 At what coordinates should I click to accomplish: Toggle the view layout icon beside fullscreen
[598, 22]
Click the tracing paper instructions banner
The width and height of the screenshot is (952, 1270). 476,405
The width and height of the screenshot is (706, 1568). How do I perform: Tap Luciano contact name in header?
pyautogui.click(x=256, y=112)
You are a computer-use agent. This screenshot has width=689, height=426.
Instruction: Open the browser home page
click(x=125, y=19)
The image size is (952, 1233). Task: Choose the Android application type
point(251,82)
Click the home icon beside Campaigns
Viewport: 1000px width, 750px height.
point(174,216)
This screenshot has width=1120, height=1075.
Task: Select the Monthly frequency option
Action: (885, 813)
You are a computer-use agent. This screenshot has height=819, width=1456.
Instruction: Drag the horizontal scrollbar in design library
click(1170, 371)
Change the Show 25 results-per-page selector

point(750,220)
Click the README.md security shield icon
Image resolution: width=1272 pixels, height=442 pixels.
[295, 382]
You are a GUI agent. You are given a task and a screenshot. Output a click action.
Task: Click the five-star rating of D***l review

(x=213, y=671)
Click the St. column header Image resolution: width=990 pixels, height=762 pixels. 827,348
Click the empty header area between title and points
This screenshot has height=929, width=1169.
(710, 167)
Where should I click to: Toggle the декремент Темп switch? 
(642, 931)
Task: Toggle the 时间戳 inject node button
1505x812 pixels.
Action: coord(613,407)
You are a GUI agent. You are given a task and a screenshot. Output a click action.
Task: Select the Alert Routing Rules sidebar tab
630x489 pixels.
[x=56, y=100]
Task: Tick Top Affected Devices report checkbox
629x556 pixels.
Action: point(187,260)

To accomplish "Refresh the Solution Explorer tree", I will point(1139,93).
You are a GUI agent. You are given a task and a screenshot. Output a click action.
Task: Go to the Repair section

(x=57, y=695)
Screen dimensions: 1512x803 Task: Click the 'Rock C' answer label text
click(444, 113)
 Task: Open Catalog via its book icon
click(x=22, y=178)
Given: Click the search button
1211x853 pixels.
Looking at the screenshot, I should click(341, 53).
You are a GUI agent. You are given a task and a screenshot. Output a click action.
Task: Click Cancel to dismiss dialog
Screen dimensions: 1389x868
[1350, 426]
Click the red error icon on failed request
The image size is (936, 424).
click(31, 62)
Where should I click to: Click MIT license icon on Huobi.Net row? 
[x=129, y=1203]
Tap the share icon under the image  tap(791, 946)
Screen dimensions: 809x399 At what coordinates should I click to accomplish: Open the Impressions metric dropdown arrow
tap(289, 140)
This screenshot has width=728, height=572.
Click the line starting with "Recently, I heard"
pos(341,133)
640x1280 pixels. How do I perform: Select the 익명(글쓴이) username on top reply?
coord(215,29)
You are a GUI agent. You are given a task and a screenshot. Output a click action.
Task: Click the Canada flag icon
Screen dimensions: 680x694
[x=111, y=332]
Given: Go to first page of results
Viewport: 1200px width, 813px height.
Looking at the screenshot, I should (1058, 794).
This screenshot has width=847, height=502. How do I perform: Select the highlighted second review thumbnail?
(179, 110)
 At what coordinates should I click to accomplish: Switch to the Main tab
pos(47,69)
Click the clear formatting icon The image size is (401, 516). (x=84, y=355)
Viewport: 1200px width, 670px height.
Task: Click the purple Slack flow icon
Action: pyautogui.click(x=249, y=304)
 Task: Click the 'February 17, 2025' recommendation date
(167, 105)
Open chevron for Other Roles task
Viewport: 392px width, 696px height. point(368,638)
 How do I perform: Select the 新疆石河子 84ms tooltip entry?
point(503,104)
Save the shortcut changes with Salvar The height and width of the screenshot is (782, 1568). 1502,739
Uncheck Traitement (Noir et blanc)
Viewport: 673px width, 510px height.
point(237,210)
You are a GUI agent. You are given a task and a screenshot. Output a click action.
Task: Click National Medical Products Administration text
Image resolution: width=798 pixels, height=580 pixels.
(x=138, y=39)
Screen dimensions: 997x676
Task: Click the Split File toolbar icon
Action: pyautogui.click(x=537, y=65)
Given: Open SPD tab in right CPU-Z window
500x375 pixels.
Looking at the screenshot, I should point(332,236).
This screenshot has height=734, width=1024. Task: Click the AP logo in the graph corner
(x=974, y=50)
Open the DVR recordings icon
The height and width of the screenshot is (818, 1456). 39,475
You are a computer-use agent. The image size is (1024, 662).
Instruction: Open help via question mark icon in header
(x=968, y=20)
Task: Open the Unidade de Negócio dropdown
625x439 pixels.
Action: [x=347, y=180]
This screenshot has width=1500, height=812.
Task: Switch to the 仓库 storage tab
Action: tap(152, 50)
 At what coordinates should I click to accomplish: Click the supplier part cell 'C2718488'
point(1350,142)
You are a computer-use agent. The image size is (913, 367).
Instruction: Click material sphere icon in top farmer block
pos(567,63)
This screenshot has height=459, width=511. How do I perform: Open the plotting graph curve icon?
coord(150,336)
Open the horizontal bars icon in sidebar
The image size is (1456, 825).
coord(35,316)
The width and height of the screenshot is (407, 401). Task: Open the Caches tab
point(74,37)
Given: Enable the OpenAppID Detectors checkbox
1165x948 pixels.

_Problem description:_
In the entries, some lines may contain the word "computer". Give how many do, as a number by itself.

_Response area:_
4